Dans le décor enchanteur de l’hôtel Eden Bleu sur l’île de Mahé, les discussions ont pris une tournure engagée. Le lundi 4 août dernier, les jeunes délégués réunis pour les 13èmes Jeux de la CJSOI ont participé à un atelier de haut niveau sur le thème : « Problèmes climatiques et responsabilités partagées des jeunes ». À l’agenda : une prise de conscience collective, des propositions concrètes et surtout une responsabilisation de la jeunesse face à l’urgence climatique.
Parmi les délégations venues des quatre coins de l’océan Indien, Djibouti s’est illustré par la pertinence et la force des interventions de ses deux représentants, Boulalé Hassan Ahmed et Amira Ahmed Hassan, gagnants de la compétition nationale d’éloquence organisée plus tôt par le ministère de la Jeunesse et de la Culture.

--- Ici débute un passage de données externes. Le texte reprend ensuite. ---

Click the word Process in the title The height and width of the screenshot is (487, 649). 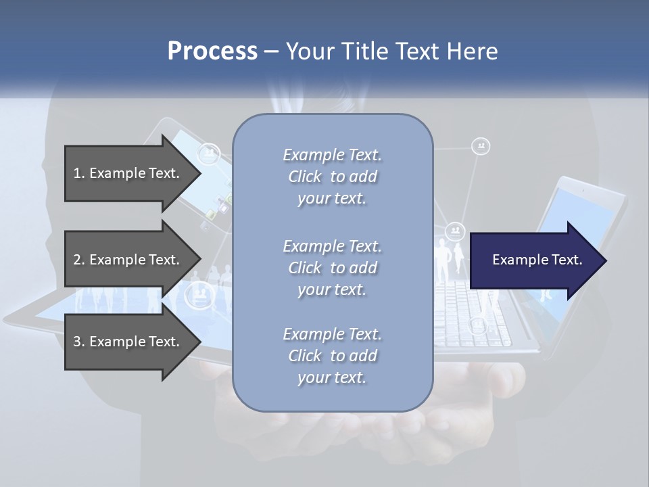(212, 51)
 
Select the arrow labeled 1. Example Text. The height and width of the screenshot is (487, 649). (128, 173)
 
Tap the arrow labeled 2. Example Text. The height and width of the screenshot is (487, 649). (128, 260)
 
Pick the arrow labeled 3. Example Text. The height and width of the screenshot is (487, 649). (128, 342)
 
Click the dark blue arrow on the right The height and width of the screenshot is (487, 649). (534, 260)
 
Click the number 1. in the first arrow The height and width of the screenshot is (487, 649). (79, 173)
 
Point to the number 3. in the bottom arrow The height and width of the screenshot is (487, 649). (79, 342)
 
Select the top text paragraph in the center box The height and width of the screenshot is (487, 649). (332, 177)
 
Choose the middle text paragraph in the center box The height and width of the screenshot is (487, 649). (332, 268)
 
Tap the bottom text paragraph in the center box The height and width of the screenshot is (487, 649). (332, 356)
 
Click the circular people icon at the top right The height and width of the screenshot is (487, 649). (481, 146)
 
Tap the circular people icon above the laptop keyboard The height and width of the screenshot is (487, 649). (456, 231)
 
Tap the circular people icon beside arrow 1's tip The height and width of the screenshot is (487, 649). (210, 154)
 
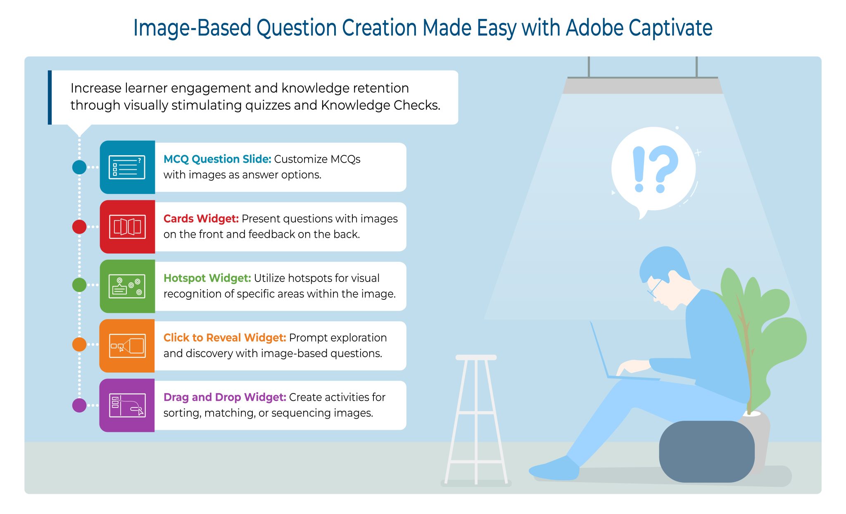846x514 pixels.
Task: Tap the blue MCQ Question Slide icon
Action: (127, 167)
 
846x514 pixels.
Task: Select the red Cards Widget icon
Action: (127, 227)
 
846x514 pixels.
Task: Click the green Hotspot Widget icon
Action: (127, 286)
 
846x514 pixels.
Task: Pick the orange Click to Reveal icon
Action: (127, 346)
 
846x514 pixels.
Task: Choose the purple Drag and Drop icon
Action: (127, 405)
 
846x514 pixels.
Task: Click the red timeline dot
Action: (79, 227)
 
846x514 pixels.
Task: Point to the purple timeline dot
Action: (79, 405)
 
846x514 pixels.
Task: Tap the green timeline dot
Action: (79, 285)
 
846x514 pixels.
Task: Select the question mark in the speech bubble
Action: (663, 167)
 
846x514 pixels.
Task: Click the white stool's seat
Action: (476, 358)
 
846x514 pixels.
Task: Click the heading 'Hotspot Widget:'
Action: (207, 278)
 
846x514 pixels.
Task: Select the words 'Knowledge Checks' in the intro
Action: (380, 105)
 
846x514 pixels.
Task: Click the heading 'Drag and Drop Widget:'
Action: (225, 397)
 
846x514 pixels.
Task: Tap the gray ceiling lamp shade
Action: (642, 86)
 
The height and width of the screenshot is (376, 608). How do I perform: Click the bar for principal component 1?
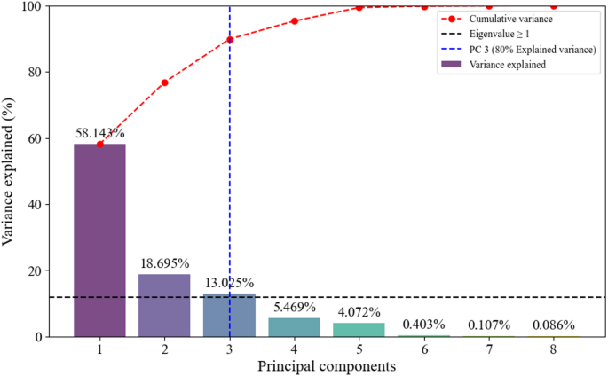coord(99,239)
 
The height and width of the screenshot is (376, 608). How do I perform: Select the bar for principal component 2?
coord(164,305)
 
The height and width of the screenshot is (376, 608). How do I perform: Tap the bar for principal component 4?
coord(294,327)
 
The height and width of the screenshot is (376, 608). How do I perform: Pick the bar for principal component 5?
coord(359,330)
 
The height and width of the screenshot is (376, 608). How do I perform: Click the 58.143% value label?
coord(99,133)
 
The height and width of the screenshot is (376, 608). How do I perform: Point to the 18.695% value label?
coord(164,263)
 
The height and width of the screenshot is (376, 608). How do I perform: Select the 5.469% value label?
coord(294,307)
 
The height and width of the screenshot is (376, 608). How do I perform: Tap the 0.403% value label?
coord(423,325)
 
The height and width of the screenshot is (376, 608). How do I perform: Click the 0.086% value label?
coord(553,325)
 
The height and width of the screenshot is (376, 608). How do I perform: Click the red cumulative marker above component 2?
coord(164,82)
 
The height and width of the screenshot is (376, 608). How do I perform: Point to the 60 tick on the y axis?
coord(35,138)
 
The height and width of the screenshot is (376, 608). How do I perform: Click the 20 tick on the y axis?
coord(35,270)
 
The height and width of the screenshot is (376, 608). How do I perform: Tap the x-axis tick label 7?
coord(488,349)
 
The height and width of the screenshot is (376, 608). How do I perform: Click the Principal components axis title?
coord(326,365)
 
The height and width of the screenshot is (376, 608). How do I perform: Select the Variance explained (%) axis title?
coord(10,171)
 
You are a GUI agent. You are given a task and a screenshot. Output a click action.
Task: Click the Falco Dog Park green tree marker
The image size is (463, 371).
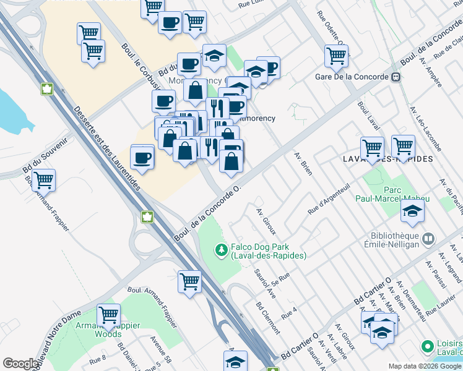coord(220,250)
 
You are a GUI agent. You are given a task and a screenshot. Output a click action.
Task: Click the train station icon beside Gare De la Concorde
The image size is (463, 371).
coord(395,77)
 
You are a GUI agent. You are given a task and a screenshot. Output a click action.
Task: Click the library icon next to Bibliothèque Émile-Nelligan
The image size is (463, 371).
coord(428,237)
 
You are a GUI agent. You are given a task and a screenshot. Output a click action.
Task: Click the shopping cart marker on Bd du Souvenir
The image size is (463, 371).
coord(43,180)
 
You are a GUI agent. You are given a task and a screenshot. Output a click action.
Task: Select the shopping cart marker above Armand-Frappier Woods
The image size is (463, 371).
coord(109,315)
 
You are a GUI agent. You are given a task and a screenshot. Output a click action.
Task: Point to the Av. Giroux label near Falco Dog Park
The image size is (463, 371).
coord(266,221)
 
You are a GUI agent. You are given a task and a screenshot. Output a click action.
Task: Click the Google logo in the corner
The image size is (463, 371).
coord(20,364)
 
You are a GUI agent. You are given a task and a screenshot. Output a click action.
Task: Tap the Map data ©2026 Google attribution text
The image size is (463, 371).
coord(424,366)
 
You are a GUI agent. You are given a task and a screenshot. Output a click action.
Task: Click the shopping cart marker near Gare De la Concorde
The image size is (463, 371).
coord(336,56)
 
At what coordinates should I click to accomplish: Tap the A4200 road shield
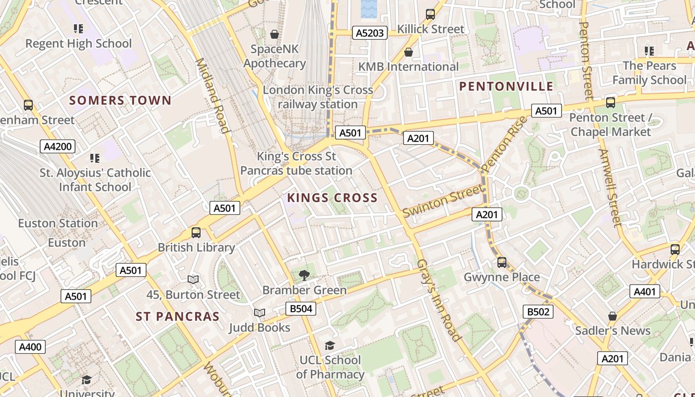click(x=58, y=146)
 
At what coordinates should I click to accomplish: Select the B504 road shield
click(x=301, y=309)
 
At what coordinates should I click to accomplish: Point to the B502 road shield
click(x=538, y=312)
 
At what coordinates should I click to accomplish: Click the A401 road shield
click(x=644, y=292)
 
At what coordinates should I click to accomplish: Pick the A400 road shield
click(x=30, y=347)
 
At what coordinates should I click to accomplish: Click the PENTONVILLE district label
click(x=506, y=86)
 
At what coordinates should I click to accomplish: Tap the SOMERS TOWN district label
click(x=120, y=100)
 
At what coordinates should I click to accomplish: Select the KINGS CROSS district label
click(x=332, y=198)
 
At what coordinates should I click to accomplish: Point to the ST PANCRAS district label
click(x=177, y=316)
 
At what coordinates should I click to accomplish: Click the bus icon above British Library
click(x=196, y=232)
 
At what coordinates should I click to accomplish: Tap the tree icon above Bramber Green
click(x=304, y=275)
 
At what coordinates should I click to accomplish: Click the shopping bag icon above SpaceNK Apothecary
click(x=274, y=34)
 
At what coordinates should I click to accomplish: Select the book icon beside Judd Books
click(x=259, y=313)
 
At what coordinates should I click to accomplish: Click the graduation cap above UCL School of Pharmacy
click(x=330, y=345)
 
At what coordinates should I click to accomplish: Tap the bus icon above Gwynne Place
click(x=502, y=262)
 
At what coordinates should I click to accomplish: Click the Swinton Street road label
click(x=442, y=200)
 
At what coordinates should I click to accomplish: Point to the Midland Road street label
click(x=212, y=96)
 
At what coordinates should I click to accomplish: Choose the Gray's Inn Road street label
click(x=438, y=300)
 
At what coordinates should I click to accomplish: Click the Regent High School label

L’atelier, organisé dans le cadre de l’Assemblée des Jeunes de l’Océan Indien, a permis à ces jeunes orateurs de se retrouver dans un espace d’expression, de réflexion et de collaboration. Loin de la simple compétition, les échanges ont porté sur les solutions à apporter à la crise climatique, sur la responsabilité partagée de la jeunesse et sur les initiatives écologiques portées par les pays membres.
Boulalé Hassan Ahmed, 18 ans, a ouvert la discussion avec une intervention dense et documentée. « Les changements climatiques n’ont pas de frontières. Mais notre jeunesse, elle, peut franchir toutes les barrières pour agir. Nous sommes venus ici non pas pour débattre vainement, mais pour apprendre, proposer et bâtir un avenir durable ensemble » a-t-il dit aux participants des jeux de la CJSOI de cette année. Sa compatriote, Amira Ahmed Hassan, également âgée de 18 ans, a quant à elle mis l’accent sur l’importance de la représentation. « En tant que jeunes, nous sommes les premières victimes et les derniers à être entendus. Mais aujourd’hui, grâce à cette Assemblée, nous avons une tribune. Nous sommes ici pour porter la voix des sans-voix, pour défendre l’environnement de notre région » a souligné Amira.

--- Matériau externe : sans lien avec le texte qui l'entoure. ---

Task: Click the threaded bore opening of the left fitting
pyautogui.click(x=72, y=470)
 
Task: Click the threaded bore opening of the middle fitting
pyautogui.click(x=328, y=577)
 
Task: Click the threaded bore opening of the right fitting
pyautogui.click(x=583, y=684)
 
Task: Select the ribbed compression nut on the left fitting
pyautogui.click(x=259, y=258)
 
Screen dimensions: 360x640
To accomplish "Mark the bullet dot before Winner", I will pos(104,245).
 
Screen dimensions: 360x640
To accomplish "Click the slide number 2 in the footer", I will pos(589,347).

L’ouverture officielle de l’Assemblée a été marquée par un discours fort et mobilisateur de la présidente en exercice de la CJSOI, la ministre djiboutienne de la Jeunesse et de la Culture, Dr Hibo Moumin Assoweh. Dans son intervention, elle a insisté sur le rôle stratégique que doit jouer la jeunesse face aux défis du XXIe siècle. « C’est à vous, jeunes de l’océan Indien, qu’il revient de bâtir la résilience climatique de demain. Vous êtes une force de proposition, mais aussi une force d’action. Le climat vous concerne. Vous êtes les gardiens de cette planète que nous vous léguons » a souligné la ministre djiboutienne qui a également dans son discours salué l’implication des jeunes dans la problématique des changements climatiques. La présidente actuelle de la CJSOI, Dr. Hibo Moumin Assoweh a insisté, par la suite, sur la nécessité de créer des ponts entre les politiques publiques et les initiatives citoyennes menées par la jeunesse.
Des échanges constructifs, des recommandations ambitieuses
Les discussions lors de cet atelier se sont déroulées dans une atmosphère conviviale mais studieuse. Les débats ont couvert une large gamme de sujets : déforestation, pollution maritime, gestion durable de l’eau, agriculture résiliente, éducation environnementale… À l’issue des discussions, les jeunes ont formulé un ensemble de recommandations collectives, destinées à être soumises aux ministres de la Jeunesse des pays membres de la CJSOI.
Parmi les propositions phares figurent la création d’un réseau régional de jeunes écologistes pour faciliter le partage de projets et d’initiatives, l’intégration de modules obligatoires d’éducation au climat dans les programmes scolaires, le lancement de campagnes communautaires de reboisement et de nettoyage des littoraux, ainsi que la mise en place de bourses vertes pour encourager les innovations environnementales portées par les jeunes. La délégation djiboutienne a particulièrement été saluée pour la qualité de sa préparation et l’encadrement mis en place par son ministère de tutelle. Les jeunes participants n’ont pas manqué de souligner leur reconnaissance envers le Dr Hibo Moumin Assoweh, qui les a non seulement accompagnés dans leur préparation, mais a également facilité leur immersion dans cet événement régional. « C’est grâce à elle que nous sommes ici. Elle croit en nous, et elle nous pousse à croire en nous-mêmes. Participer à ce forum, c’est plus qu’un honneur : c’est une responsabilité », a confié Amira Ahmed Hassan avec émotion.Loin des clichés d’une jeunesse désengagée, cette rencontre a montré un tout autre visage : celui d’une génération consciente, impliquée, prête à prendre le relais pour protéger la planète.